Лунная дорожка перебралась со стены на кровать и осветила тонкую фигурку. Саша залюбовался.
— Что? — Сима не поняла его взгляда.
— Ты сейчас как призрак — вся белая и даже почти прозрачная…
— Ой, не вспоминай, а то явится, давно не виделись!
— Хорошо, не буду, и давай спать. Ты отгул возьмешь. А мне на работу!
Сима уютно пристроилась рядом и тихонько спросила:
— А я позвоню Арману, ладно?.. Спрошу, только спрошу, обещаю — никаких встреч…
— Звони.
— Саш, ты ревнуешь? — Симе почудились нотки обиды.
— Не знаю… давай спать.
— Не ревнуй. Я позвоню, как-нибудь вечером, когда ты придешь. Соберем головоломку.
— Только бы голову не сломать, — погружаясь в сон, прошептал Саша.
Арман вошел в свой дом темнее ночи. Жена встретила его ласковым взглядом, прижалась, обняв, но он не мог ответить ей тем же, только холодно поцеловал, поинтересовался здоровьем и ушел к себе.
Всю обратную дорогу Арман думал о Симе, об Алешке. Тот мышастый карабаир, на котором не больше десяти минут катался сын, стал для Армана самым ценным жеребцом. Перед глазами так и стояло счастливое лицо мальчика, в ушах звучал его веселый смех и взволнованный голос Симы: «Прощай, прощай…»

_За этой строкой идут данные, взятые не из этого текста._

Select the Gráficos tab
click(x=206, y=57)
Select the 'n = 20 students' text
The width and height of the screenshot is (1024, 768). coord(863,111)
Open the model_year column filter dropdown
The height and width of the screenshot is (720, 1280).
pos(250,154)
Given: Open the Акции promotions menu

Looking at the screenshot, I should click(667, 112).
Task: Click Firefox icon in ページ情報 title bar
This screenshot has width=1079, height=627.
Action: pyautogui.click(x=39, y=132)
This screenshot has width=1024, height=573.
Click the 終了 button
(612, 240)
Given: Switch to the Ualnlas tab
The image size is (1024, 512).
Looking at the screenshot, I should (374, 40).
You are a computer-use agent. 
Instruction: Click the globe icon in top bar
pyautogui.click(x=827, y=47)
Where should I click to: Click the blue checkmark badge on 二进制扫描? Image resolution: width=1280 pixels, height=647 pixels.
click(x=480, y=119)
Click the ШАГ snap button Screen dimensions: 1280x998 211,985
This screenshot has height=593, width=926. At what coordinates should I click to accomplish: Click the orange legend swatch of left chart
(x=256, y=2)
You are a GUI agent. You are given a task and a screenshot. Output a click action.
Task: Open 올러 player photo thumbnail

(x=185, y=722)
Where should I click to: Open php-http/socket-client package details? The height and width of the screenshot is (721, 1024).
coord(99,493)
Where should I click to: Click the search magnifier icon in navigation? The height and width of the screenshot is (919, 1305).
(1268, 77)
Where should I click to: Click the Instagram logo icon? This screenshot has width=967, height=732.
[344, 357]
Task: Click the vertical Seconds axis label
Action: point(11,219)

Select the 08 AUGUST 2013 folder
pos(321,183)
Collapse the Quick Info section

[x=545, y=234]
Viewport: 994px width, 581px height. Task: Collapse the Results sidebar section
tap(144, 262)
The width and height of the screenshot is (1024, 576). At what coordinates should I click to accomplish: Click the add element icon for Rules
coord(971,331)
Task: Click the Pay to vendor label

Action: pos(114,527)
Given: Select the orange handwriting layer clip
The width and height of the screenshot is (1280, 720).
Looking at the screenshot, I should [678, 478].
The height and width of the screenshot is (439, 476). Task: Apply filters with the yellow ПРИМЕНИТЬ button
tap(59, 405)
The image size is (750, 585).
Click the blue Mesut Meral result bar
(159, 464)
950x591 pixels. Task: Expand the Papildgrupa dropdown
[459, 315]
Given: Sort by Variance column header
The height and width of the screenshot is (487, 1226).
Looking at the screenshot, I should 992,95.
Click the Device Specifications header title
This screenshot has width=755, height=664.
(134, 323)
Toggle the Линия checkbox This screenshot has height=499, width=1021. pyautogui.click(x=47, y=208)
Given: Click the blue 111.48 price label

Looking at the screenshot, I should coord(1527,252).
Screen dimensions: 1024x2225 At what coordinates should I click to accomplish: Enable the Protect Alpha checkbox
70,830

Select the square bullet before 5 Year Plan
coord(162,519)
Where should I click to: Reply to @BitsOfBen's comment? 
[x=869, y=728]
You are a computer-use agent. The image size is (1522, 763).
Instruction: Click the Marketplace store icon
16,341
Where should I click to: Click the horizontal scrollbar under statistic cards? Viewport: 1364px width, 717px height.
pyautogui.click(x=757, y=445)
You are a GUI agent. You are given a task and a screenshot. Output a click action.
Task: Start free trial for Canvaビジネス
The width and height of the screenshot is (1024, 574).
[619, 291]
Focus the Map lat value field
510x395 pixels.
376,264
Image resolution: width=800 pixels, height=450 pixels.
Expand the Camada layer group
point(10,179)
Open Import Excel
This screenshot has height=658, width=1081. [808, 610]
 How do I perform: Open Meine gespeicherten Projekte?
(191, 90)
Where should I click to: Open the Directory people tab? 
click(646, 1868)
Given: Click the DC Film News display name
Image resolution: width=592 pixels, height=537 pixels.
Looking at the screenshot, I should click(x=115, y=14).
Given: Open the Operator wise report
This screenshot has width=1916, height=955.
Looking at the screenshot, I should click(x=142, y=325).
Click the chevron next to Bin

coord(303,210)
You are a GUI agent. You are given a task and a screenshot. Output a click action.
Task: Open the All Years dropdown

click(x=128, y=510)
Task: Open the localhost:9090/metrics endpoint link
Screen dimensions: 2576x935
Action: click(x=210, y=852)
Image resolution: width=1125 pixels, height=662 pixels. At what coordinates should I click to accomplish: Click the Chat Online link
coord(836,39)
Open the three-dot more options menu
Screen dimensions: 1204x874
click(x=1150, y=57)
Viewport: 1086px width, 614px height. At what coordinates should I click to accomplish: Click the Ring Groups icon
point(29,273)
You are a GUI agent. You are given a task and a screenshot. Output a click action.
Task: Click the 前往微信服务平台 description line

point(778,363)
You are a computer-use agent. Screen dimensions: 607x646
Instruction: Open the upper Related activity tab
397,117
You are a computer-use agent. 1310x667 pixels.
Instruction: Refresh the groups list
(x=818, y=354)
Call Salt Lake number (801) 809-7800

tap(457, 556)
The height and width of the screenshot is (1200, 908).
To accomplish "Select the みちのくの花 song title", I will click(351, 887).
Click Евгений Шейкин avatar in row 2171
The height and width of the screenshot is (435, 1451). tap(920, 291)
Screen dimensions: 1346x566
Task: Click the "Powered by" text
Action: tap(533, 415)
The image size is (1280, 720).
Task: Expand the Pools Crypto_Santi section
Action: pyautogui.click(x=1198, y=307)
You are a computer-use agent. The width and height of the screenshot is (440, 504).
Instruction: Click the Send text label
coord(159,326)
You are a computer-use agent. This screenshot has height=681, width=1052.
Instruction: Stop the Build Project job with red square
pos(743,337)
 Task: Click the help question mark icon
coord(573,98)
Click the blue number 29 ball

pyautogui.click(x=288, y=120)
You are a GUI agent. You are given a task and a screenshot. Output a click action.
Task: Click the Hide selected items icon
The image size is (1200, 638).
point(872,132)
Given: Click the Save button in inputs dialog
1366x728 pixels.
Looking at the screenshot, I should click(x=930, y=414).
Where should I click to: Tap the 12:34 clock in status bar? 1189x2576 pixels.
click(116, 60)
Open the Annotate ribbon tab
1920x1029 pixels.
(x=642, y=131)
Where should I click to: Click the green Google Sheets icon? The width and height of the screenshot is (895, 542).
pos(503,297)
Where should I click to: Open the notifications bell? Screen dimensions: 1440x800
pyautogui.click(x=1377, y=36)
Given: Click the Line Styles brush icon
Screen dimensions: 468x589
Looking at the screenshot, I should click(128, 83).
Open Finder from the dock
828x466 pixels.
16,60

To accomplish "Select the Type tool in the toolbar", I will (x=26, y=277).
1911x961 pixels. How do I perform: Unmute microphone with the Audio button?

Чувство безысходности снова толкнуло Армана в сомнительные объятия старых подружек. Нежность к Симе, так и оставшаяся в его сердце невостребованной, вылилась в безудержную страсть мужчины, который никак не мог насытиться женским телом, даже не замечая, насколько оно красиво или податливо. Выплеснув все силы, но не получив чувственного наслаждения, Арман провалился в долгий сон, не отдавая себе отчета, сколько дней провел он в загуле, что творится за пределами его собственного мира, там, где время бежит, не останавливаясь, чтобы подождать кого-то отставшего, или застывшего в одном из его мгновений.
Телефонный звонок ворвался в сонные грезы птичьей трелью. Арман потянулся к трубке, раздражаясь от его беспрерывного триньканья.
— Да, — резко ответил он и, услышав серебристое «Арман», порывисто сел на кровати.
— Сима?!
Она что-то щебетала, но Арман никак не мог сосредоточиться и понять, о чем она говорит.